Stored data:
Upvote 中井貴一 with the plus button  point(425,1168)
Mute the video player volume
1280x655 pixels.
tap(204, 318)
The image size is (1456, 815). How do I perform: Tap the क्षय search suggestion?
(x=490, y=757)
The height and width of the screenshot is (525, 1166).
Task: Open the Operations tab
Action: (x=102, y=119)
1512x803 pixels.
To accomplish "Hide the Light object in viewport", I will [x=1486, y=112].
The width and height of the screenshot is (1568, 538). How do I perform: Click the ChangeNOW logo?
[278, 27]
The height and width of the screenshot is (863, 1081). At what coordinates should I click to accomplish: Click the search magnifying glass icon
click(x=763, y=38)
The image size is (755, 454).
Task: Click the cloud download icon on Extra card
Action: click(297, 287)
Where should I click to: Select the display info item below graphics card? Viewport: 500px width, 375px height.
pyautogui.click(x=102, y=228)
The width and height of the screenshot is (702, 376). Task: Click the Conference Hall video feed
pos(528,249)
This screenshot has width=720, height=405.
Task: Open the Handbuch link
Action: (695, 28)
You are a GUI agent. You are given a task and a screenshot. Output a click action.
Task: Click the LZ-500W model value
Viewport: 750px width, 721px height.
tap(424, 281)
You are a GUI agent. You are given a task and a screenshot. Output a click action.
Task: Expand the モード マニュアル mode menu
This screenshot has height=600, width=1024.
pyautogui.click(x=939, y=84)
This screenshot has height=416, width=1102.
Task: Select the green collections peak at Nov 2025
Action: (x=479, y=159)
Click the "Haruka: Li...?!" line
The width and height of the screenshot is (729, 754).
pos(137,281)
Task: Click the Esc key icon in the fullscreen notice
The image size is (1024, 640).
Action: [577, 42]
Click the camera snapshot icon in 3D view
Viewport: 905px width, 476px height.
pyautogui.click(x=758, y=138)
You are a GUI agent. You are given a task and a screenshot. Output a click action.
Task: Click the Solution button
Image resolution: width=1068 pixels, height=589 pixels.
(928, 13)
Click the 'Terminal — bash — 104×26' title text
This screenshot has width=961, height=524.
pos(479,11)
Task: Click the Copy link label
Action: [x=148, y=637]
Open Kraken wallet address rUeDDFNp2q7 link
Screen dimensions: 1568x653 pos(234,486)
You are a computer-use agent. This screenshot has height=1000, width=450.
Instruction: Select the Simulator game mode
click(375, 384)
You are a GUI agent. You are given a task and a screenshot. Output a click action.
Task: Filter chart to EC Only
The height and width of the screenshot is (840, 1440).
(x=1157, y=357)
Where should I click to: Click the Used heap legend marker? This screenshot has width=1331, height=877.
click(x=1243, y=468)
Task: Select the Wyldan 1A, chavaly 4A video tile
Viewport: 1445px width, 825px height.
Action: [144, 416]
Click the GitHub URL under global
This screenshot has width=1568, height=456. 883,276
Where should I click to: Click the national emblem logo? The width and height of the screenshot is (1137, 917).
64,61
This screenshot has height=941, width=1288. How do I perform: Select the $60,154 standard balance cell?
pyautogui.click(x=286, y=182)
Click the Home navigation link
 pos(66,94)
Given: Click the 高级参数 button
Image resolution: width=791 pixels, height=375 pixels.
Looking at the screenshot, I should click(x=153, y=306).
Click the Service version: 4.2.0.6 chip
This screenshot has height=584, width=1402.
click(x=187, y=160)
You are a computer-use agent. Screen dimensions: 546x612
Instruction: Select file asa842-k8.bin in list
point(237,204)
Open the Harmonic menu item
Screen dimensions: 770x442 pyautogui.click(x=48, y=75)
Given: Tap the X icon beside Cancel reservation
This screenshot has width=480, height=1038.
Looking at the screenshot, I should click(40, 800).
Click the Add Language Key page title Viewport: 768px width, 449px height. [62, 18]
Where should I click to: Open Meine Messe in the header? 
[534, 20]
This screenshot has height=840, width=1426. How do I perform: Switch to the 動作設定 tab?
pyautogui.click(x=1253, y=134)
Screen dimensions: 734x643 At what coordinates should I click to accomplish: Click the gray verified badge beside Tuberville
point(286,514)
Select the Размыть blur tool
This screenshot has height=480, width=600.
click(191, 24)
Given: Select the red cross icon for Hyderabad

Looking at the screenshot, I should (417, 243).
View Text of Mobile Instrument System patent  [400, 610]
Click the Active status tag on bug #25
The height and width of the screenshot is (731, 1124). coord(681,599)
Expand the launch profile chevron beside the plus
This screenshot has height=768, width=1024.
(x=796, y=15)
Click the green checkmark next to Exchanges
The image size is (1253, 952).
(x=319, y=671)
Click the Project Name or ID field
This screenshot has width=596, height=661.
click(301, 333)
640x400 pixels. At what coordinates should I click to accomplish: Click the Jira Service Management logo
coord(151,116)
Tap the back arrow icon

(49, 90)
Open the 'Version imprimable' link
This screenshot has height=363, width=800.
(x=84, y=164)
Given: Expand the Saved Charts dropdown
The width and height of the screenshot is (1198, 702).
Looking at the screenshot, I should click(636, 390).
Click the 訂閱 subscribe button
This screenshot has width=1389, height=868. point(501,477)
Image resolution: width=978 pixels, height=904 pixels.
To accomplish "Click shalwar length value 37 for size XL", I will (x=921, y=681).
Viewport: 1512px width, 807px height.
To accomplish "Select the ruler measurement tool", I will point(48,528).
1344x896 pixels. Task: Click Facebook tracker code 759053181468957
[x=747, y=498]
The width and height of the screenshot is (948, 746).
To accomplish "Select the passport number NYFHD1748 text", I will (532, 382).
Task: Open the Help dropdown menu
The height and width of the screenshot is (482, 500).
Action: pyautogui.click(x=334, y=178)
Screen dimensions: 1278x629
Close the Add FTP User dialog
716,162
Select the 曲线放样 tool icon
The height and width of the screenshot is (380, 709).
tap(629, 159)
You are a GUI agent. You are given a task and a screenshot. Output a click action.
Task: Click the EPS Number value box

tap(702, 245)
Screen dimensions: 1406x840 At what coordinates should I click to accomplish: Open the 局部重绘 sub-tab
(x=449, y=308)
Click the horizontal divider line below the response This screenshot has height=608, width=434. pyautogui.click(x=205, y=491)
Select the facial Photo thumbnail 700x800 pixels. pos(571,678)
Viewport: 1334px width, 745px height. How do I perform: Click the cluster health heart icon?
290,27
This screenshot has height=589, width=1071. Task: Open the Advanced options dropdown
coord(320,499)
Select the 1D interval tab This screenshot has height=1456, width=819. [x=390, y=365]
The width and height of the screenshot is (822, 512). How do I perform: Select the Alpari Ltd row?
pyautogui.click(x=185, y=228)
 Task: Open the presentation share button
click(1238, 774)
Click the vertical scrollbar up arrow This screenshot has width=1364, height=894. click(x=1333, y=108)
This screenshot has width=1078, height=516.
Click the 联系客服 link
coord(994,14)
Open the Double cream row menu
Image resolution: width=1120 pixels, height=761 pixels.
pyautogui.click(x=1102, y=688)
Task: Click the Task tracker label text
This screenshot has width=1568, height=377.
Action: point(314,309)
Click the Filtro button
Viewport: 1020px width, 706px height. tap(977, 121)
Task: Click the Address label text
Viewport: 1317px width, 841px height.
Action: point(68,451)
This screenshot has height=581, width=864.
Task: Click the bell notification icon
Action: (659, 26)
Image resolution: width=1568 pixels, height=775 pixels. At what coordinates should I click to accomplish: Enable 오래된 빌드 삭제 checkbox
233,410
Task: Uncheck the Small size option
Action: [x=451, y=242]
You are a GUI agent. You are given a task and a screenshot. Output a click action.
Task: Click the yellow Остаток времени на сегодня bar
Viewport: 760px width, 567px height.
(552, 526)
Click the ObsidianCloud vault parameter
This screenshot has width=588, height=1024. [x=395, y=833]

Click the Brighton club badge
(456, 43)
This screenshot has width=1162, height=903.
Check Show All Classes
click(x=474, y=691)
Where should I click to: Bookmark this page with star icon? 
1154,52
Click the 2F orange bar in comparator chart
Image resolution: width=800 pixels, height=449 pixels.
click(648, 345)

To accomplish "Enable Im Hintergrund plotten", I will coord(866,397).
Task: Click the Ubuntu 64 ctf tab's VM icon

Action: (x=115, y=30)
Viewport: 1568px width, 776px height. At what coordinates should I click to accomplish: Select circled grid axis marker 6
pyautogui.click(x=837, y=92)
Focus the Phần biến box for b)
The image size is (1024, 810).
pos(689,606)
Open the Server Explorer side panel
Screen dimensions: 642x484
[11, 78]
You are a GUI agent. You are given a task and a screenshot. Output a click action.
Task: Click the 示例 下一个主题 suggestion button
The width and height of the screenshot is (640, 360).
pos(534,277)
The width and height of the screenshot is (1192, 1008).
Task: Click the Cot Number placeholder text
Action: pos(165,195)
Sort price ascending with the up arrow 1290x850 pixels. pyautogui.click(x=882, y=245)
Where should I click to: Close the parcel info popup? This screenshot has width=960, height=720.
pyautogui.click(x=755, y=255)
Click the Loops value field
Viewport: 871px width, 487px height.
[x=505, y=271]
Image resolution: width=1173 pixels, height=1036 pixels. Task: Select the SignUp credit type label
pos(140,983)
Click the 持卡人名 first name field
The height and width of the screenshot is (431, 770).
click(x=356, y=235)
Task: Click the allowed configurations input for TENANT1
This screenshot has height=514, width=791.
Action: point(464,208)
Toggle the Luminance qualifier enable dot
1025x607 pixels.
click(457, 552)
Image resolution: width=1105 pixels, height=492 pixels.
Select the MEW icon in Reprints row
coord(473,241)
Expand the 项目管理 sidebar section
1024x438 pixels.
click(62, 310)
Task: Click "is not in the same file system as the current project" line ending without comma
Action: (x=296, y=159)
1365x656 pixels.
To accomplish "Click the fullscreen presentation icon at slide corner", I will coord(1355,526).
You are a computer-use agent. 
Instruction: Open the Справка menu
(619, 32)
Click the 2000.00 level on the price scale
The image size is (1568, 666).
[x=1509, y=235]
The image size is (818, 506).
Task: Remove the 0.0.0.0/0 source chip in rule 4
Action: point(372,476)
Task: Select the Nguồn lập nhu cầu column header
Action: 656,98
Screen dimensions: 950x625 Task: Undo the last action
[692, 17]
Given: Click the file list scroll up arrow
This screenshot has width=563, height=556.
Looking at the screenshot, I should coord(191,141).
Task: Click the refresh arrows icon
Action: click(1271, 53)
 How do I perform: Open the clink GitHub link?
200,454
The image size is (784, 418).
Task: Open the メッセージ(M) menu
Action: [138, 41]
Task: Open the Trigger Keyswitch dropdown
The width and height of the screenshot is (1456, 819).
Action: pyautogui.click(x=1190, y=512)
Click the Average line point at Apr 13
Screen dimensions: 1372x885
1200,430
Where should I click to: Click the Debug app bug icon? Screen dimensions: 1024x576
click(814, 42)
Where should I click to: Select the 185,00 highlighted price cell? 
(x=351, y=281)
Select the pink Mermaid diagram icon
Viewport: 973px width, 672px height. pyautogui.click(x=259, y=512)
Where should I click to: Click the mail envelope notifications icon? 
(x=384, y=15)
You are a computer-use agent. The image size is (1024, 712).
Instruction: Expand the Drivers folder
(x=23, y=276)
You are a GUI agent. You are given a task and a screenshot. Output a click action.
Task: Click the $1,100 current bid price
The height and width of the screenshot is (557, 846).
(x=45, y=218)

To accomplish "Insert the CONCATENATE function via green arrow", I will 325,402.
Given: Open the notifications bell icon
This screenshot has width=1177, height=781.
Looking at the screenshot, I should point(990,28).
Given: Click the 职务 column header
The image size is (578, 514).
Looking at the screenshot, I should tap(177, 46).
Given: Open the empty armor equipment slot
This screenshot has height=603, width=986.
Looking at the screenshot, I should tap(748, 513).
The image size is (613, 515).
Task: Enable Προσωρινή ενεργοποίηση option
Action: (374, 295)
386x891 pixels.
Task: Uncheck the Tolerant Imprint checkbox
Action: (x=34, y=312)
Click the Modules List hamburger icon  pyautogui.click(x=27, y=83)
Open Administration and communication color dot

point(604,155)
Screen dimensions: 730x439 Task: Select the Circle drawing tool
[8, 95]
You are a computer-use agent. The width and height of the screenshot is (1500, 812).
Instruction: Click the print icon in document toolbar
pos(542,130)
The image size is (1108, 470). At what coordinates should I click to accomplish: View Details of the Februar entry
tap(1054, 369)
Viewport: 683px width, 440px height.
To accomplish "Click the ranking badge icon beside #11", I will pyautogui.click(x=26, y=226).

- Required action
The records above should be printed exactly, please, from the first line through the line containing "Task: Expand the モード マニュアル mode menu", with both ends kept and nothing past it.

- Task solution
Upvote 中井貴一 with the plus button  point(425,1168)
Mute the video player volume
1280x655 pixels.
tap(204, 318)
The image size is (1456, 815). How do I perform: Tap the क्षय search suggestion?
(x=490, y=757)
The height and width of the screenshot is (525, 1166).
Task: Open the Operations tab
Action: (x=102, y=119)
1512x803 pixels.
To accomplish "Hide the Light object in viewport", I will [x=1486, y=112].
The width and height of the screenshot is (1568, 538). How do I perform: Click the ChangeNOW logo?
[278, 27]
The height and width of the screenshot is (863, 1081). At what coordinates should I click to accomplish: Click the search magnifying glass icon
click(x=763, y=38)
The image size is (755, 454).
Task: Click the cloud download icon on Extra card
Action: click(297, 287)
Where should I click to: Select the display info item below graphics card? Viewport: 500px width, 375px height.
pyautogui.click(x=102, y=228)
The width and height of the screenshot is (702, 376). Task: Click the Conference Hall video feed
pos(528,249)
This screenshot has width=720, height=405.
Task: Open the Handbuch link
Action: (695, 28)
You are a GUI agent. You are given a task and a screenshot. Output a click action.
Task: Click the LZ-500W model value
Viewport: 750px width, 721px height.
tap(424, 281)
You are a GUI agent. You are given a task and a screenshot. Output a click action.
Task: Expand the モード マニュアル mode menu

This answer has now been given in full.